Blackwater USA submitted two Grizzly APC vehicles to the U.S. military, with EXO Scale anti-EFP appliqué armor from ARES Systems Group, for the MRAP II competition at the Aberdeen Proving Ground. According to the Army Times, the armor passed the testing, but the vehicle failed due to limited armor on the forward area of the vehicle (pictures on ARES' website shows less armor was used over the frontal area of the cab.) Blackwater had been hoping to discuss adding more armor to the forward area and threatened an automatic protest but it was disregarded, according to an Army Times source.

==Production==
The Grizzly is manufactured by Blackwater Armored Vehicle, a division of Academi (formerly known as Blackwater Worldwide and Xe Services LLC), in a 70000 sqft factory in Camden, North Carolina. It was scheduled to begin production in April 2007 and Blackwater predicted production of at least a vehicle a day to meet demand. However, the Grizzly was not selected by the US Army in 2008 and lack of projected non-US-military sales have forced cutbacks in staff at the plant.

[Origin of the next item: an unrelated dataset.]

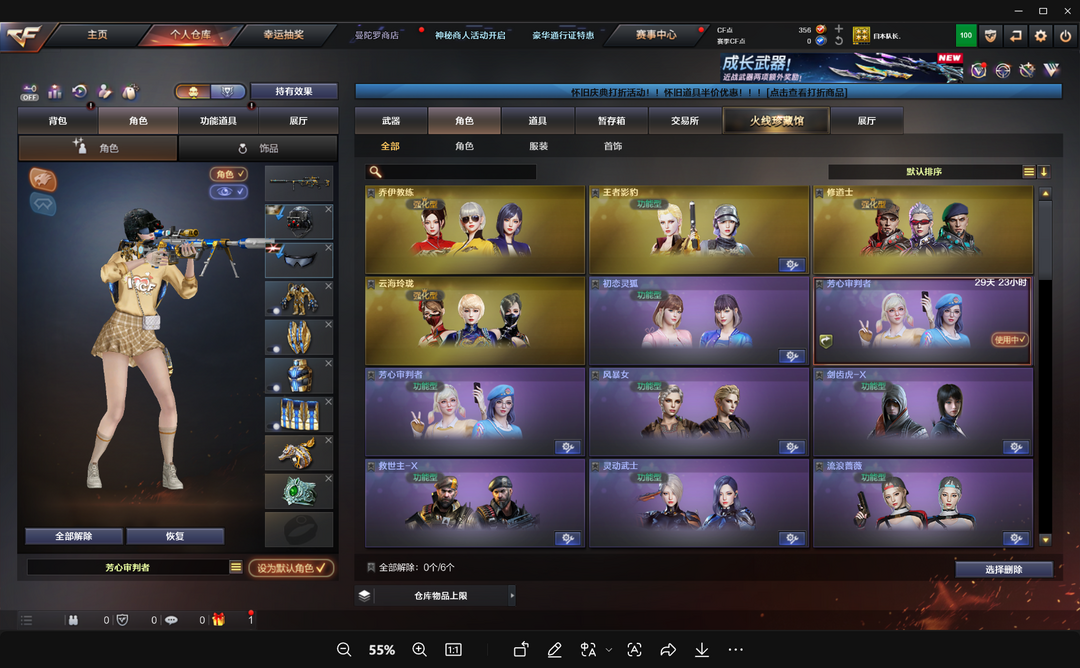Click the orange return arrow icon
Image resolution: width=1080 pixels, height=668 pixels.
pos(1016,35)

The first Grizzly was built on a commercial GMC (automobile) chassis. The current versions are built on a custom chassis supplied by Seagrave Fire Apparatus, Clintonville, Wisconsin.

As the Grizzly never got adopted by the US Army, its remaining vehicles eventually became available in the civilian market. In April 2024, the family of a fallen Ukrainian soldier, Andrii Seniv, bought and donated one to the 10th Mountain Assault Brigade.